Work to complete: Copy out every line holding the string "agent" from the records below.

Records for processing:
##############################

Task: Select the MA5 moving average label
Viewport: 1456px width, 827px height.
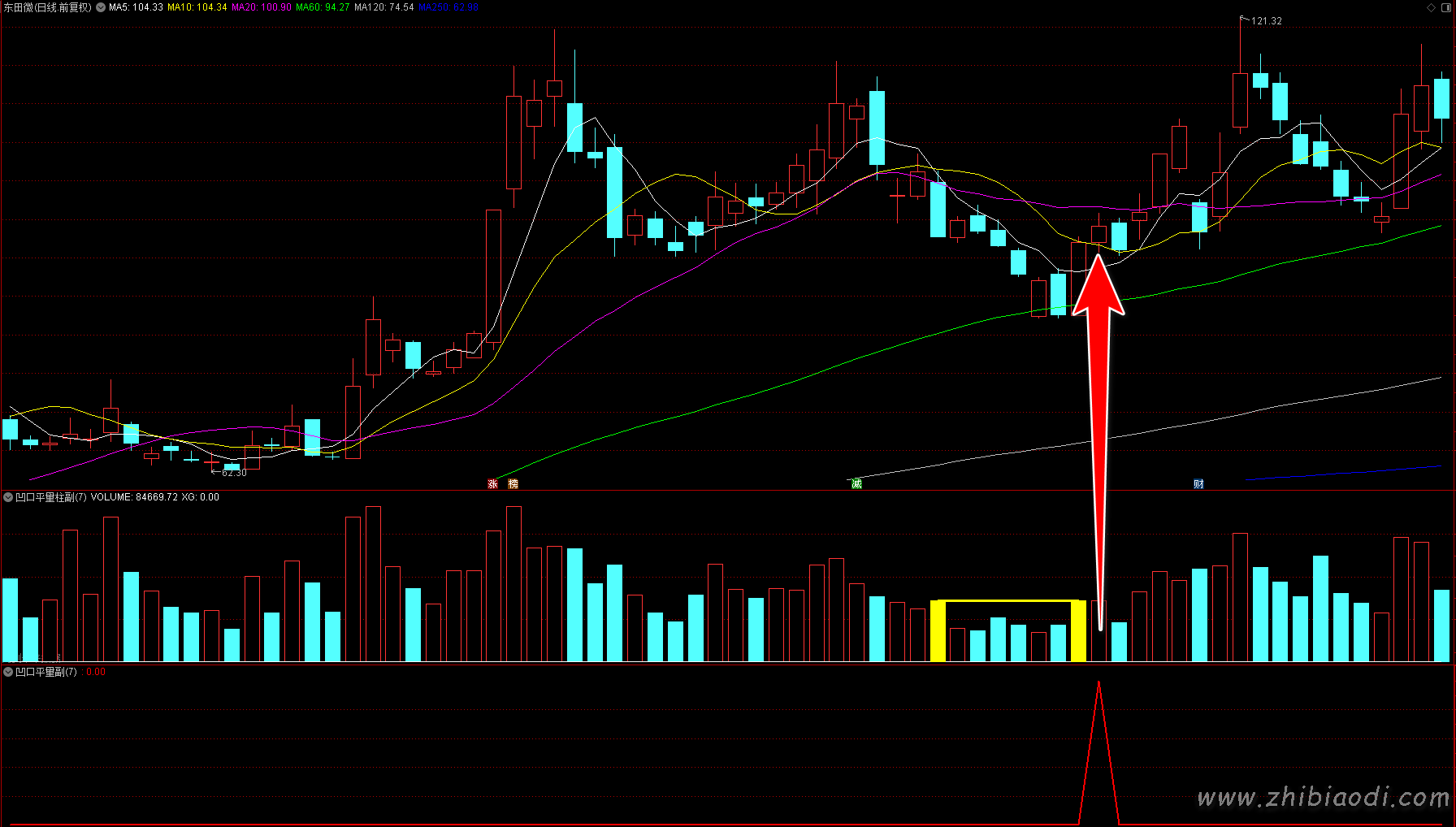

##############################

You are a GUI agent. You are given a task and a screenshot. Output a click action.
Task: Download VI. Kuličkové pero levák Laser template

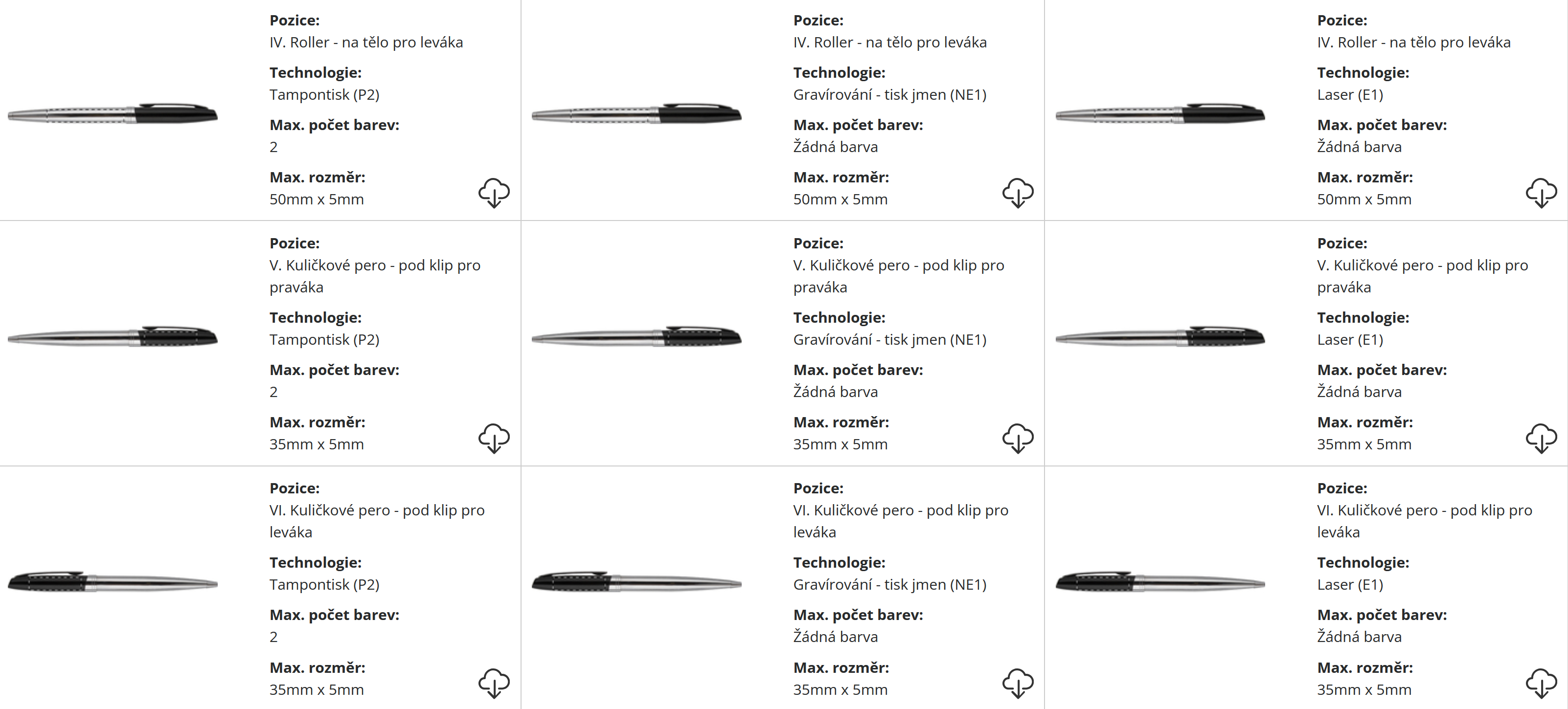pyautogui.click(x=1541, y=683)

##############################

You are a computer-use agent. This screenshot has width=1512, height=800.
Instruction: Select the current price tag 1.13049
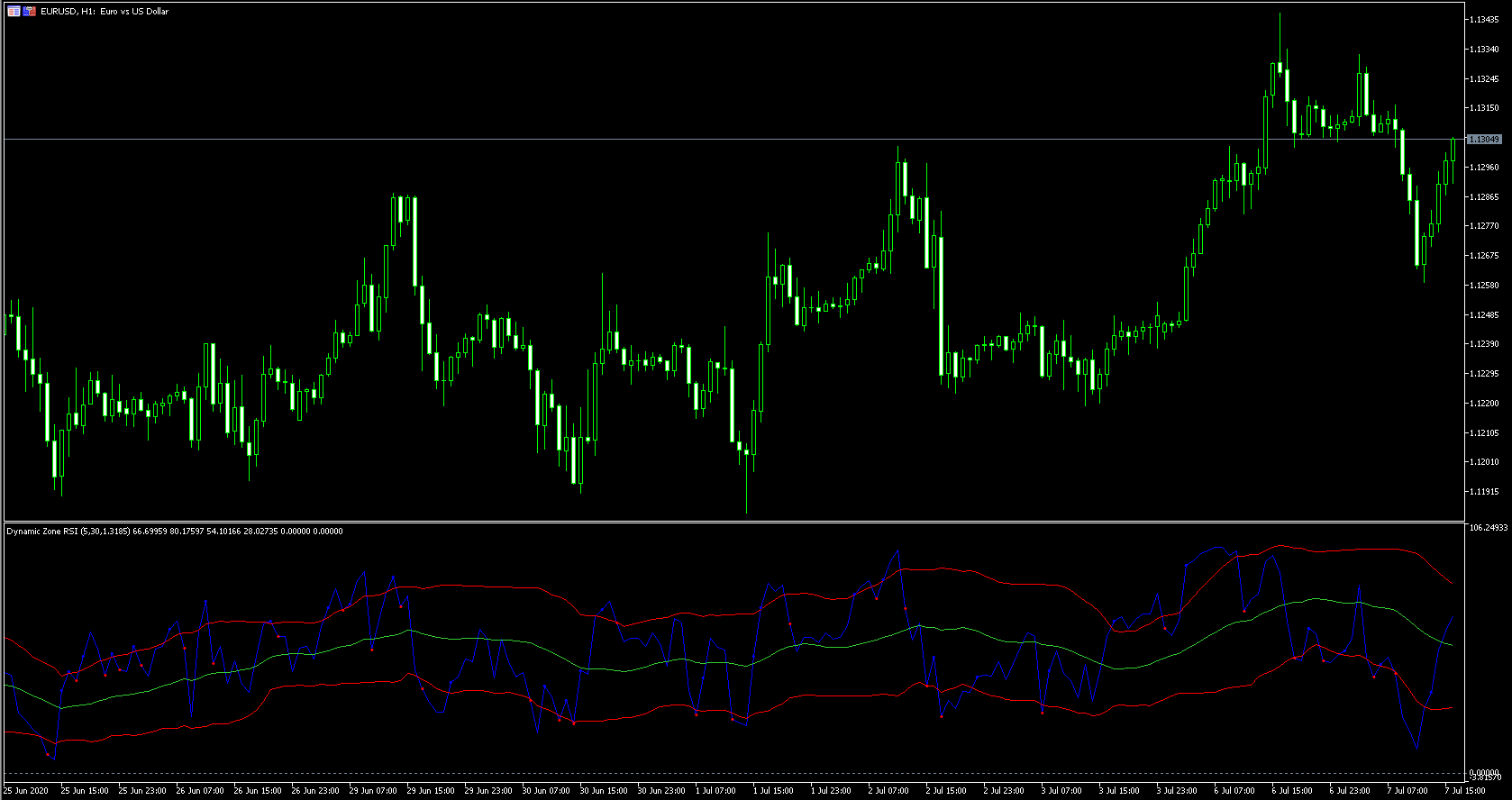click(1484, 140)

##############################

Exercise response:
You are a GUI agent. You are given a task and a screenshot. Output a click action.
You are a computer-use agent. This screenshot has width=1512, height=800.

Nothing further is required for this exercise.